Shapiro CL, Moriarty JP, Dusetzina S, Himelstein AL, Foster JC, Grubbs SS, Novotny PJ, Borah BJ.
Icahn School of Medicine, Mt Sinai, NY; Mayo Clinic Cancer Center, Mayo Clinic, Rochester, MN; University of North Carolina at Chapel Hill, Chapel Hill, NC; Helen F. Graham Cancer Center and Research Institute, Christiana Care NCI Community Oncology Research Program, Newark, DE; University of Michigan, Grand Rapids, MI.

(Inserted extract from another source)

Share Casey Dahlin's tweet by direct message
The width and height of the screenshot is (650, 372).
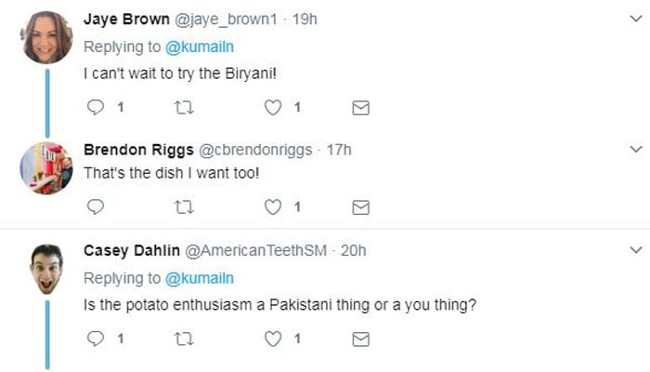pyautogui.click(x=361, y=340)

PURPOSE: Skeletal-related events (SREs) such as pathologic fracture, spinal cord compression, or the necessity for radiation or surgery to bone metastasis cause considerable morbidity, decrements in quality of life, and costs to the health care system. The results of a recent large randomized trial (Cancer and Leukemia Group B/Alliance for Clinical Trials in Oncology [CALGB/Alliance 70604]) showed that zoledronic acid (ZA) every 3 months was noninferior to monthly ZA in reducing the risks of SREs. We sought to determine the cost-effectiveness (CE) of monthly ZA, ZA every 3 months, and monthly denosumab in women with breast cancer and skeletal metastases.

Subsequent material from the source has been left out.